A chi appartiene il patrimonio culturale? E chi è titolato a raccontarlo? Solo gli addetti ai lavori o anche chi, in qualche modo, ci convive? Domande spinose che animano il dibattito sui beni etnografici raccolti durante il colonialismo europeo, ma che riguardano tutto il patrimonio culturale. Anche i templi di Paestum. Ufficialmente un parco archeologico statale dotato di autonomia in base alla riforma Franceschini, il sito Unesco ha deciso di accogliere un progetto sperimentale di Paola Contursi, ricercatrice della Scuola del patrimonio voluta dal Mibact.
L'obiettivo è di coinvolgere i cittadini nella creazione di un nuovo racconto museale che sarà inserito nell’app del Parco. "Le persone che vivono nelle contrade che facevano parte del territorio dell'antica Paestum hanno una conoscenza dei luoghi che spesso manca agli studiosi.
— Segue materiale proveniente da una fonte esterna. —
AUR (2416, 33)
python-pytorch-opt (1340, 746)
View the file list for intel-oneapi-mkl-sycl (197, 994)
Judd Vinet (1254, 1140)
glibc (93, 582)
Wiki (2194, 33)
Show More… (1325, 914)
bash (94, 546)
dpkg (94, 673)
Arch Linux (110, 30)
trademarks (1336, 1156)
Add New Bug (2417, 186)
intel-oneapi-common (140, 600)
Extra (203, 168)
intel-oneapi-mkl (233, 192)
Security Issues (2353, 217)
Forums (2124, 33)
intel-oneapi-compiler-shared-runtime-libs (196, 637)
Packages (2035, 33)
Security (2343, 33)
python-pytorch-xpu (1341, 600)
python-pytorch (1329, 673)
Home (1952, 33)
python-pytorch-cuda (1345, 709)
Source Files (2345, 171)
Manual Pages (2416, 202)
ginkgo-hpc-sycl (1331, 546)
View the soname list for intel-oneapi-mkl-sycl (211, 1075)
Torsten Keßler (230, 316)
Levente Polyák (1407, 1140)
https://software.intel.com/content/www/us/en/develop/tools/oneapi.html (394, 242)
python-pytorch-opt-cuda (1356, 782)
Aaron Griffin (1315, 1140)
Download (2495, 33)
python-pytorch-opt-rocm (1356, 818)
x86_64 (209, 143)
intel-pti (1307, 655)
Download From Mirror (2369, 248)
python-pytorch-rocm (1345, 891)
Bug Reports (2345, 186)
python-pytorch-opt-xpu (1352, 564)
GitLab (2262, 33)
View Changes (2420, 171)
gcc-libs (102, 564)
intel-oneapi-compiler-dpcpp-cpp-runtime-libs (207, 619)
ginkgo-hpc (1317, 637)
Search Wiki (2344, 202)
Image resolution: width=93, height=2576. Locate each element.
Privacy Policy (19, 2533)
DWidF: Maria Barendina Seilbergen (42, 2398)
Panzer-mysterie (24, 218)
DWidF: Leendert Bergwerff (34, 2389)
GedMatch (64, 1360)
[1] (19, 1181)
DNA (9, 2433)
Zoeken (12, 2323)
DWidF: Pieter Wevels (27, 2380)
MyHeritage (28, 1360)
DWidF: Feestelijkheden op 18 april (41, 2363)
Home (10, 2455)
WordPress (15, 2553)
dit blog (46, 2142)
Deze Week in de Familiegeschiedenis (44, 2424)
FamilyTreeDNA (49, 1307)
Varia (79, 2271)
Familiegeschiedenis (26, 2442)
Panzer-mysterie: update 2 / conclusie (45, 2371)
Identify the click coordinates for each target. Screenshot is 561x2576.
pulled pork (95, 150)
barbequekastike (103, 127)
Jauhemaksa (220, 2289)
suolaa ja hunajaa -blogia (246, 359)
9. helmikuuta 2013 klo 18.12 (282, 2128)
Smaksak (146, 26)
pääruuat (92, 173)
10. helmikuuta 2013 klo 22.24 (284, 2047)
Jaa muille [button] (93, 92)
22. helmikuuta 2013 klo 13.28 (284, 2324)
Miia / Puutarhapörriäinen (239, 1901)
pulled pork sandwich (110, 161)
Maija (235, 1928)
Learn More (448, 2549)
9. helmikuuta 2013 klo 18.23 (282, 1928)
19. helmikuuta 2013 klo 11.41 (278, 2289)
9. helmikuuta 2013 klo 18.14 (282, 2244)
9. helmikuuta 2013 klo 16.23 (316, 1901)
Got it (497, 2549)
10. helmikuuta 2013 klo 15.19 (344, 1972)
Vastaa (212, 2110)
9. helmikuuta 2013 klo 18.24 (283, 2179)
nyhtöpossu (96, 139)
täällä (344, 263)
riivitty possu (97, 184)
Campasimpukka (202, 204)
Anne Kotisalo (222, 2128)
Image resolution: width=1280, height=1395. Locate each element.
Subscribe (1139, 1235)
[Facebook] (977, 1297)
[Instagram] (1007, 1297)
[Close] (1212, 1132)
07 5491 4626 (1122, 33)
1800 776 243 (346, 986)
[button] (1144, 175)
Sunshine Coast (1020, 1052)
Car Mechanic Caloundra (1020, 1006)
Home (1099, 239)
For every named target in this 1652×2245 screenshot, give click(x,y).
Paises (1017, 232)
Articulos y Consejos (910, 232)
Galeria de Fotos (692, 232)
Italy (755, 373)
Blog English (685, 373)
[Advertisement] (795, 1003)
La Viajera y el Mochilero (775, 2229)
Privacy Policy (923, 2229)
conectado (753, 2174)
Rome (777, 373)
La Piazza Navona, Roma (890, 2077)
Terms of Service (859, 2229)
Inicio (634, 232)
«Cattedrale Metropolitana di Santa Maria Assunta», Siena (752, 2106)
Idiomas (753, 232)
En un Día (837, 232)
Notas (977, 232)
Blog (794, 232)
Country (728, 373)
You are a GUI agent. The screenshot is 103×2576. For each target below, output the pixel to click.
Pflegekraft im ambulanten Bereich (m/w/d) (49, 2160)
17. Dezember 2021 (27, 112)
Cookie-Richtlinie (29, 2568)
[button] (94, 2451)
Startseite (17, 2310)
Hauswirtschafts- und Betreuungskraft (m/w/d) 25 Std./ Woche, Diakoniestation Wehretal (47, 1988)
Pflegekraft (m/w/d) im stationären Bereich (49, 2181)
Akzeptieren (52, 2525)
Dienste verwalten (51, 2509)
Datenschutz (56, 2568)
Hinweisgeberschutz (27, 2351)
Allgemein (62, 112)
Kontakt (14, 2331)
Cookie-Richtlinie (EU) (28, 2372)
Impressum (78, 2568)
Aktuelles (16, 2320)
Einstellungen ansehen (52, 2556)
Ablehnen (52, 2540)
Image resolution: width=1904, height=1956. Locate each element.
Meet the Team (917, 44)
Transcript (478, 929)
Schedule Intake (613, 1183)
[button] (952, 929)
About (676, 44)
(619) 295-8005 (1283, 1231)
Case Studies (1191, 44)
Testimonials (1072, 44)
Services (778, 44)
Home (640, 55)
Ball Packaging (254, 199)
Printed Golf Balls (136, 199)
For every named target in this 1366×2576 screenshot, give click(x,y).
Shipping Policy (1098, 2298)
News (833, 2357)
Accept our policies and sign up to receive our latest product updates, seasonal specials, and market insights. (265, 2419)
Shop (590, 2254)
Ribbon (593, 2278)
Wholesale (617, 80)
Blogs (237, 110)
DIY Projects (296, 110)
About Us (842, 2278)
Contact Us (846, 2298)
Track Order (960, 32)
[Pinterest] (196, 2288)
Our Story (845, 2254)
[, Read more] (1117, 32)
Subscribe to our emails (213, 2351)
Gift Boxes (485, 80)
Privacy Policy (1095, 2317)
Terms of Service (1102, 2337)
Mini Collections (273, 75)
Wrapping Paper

Una visione che, sebbene diversa da quella puramente accademica, è altrettanto interessante ed è importante salvaguardare - commenta il direttore Gabriel Zuchtriegel -. Noi vogliamo aprirci all'esperienza delle persone che vivono questi luoghi e includerla nella nostra narrazione, perché il patrimonio è di tutti".
Il primo incontro con il direttore e il gruppo di lavoro coordinato da Oaika Contursi nel Museo archeologico nazionale di Paestum è stato programmato per il 29 gennaio 2020. "Sono tutti invitati: grandi e piccoli, da Gromola a Fonte, fino ad Agropoli - spiega la dirette interessata -. Il progetto si chiama 'Paestum in_vita' proprio perché crediamo che tutti possano contribuire ad arricchire il racconto del sito con i loro saperi e competenze. Condivideremo storie, documenti e riflessioni in occasioni di confronto e ascolto attivo, per poi ricucirle insieme in un’unica narrazione che sarà fruibile da tutti attraverso l’app del Parco. Usare il coinvolgimento delle comunità come metodo sarà la sfida per i musei del XXI secolo".